6. At this stage, we may also refer to the decision of the Supreme Court rendered on September 5, 2001 in Aspinwall & Co. Ltd. v. Commissioner of Income-tax, Ernakulam [2002] 125 STC 101 ; [2001] 251 ITR 323 ; (2001) 6 Supreme 737. In that decision, the Supreme Court held that the High Court of Kerala was not right in coming to the conclusion that the assessee was not involved in any manufacturing or production activity in the process of curing the coffee. Their Lordships referred to the decision of the Supreme Court in Deputy Commissioner of Sales Tax v. Pio Food Packers [1980] 46 STC 63 (SC) ; (1980) Suppl. SCC 174, and the test laid down therein for determining whether manufacture can be said to have taken place as to whether the commodity Which was subjected to the process of manufacture can no longer be regarded as the original commodity or is recognised in the trade as a new and distinct commodity. We feel that the ratio of the said decision also supports the view we have taken as above.

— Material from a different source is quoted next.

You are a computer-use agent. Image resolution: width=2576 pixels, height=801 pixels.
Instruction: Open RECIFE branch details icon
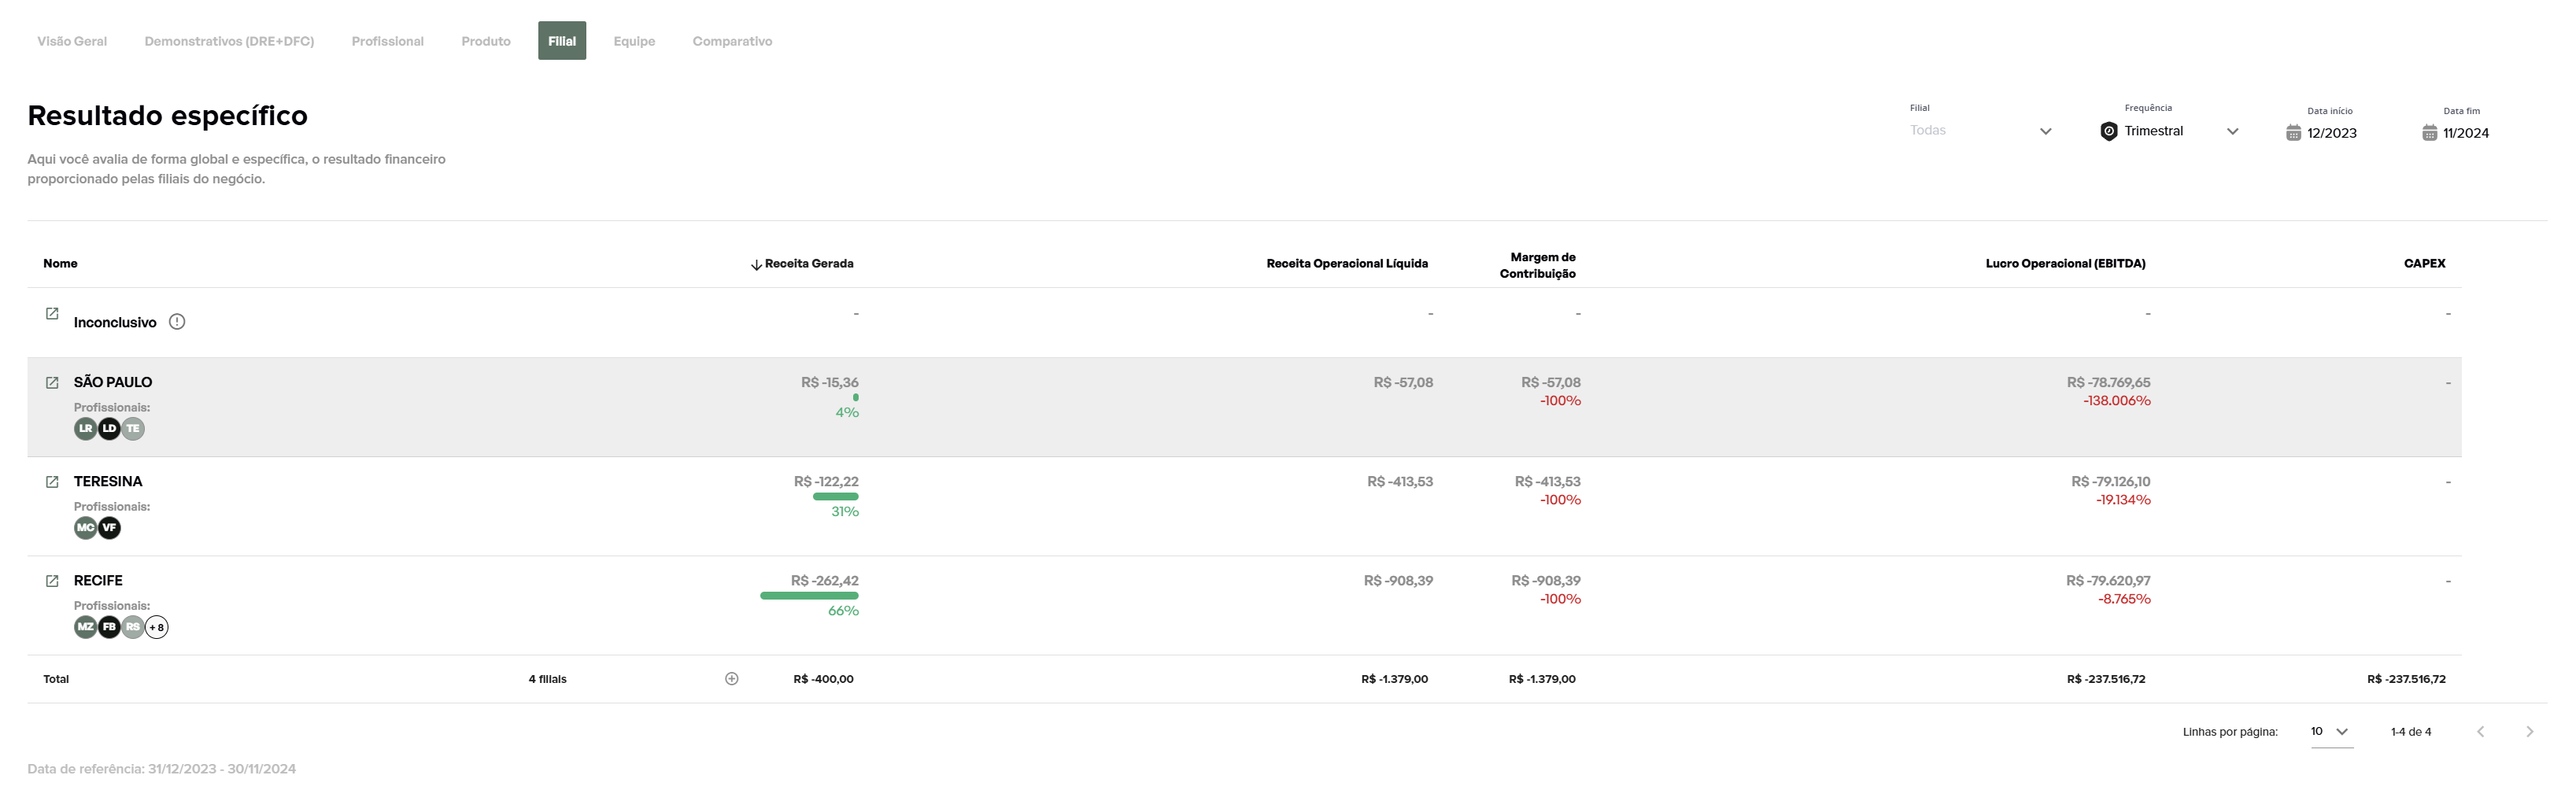pos(52,581)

7. It may also be noticed that in the decision of the division Bench of this Court in K.K.S. Khader Mohideen v. State of Kerala Reported in [2003] 130 STC 61, the division Bench of this Court following the decision of the Supreme Court in K.A.K, Anwar & Co. v. State of Tamil Nadu [1998] 108 STC 258 held that raw hides and skins and dressed hides and skins are different commercial commodities. The ratio of that decision also supports the view we have adopted.

8. Learned counsel for the assessee relied on a circular No. 16/ 98 dated May 28, 1998 issued by the Board of Revenue clarifying that with effect from April 1, 1988 if a dealer purchased field latex, converted it into centrifuged latex and sold centrifuged latex within the State to a registered dealer, he could claim exemption from tax if the buyer had issued the declaration in form No. 25. If on the other hand the processed latex (centrifuged latex) is sold inter-State, the dealer may have to pay tax on purchase of field latex, he being the last purchaser within the State and also pay Central sales tax on the inter-State sales of centrifuged latex. From April 1, 1997 if a tax is paid on field latex under the Kerala General Sales Tax Act, no tax will be payable on centrifuged latex sold inter-State. We are not quite sure how this circular would help the assessee to contend that both field latex and centrifuged latex are commercially the same product. That apart, the circular issued by the Board of Revenue cannot have binding force in the place of the conclusion that is to be arrived at based on an appreciation of rival arguments on the scheme of the Act. Under Section 3(lA)(c) of the Act the Board of Revenue may issue such orders, instructions and directions to such officers and persons as it may deem fit for the proper administration of the Act. The Board of Revenue cannot issue, a circular exempting a commodity from tax. That power is vested with the Government under Section 10 of the Act and the same can be done by the Government by a notification in the gazette making an exemption or reduction in rate in respect of any tax payable under the Act. There is no case for the assessee that there has been any notification issued by the Government under Section 10 of the A,ct exempting the payment of tax. In that situation, we are of the view that the circular relied on by counsel for the assessee is of no avail.

9. In the light of our discussion as above, we see no error in the decision of the Appellate Tribunal on the aspect raised and argued before us. Hence, we find no reason to interfere with that decision. Consequently, we confirm the decision of the Tribunal and dismiss this revision.

Order on C.M.P. No. 467 of 2001 in T.R.C. No. 37 of 2001 dismissed.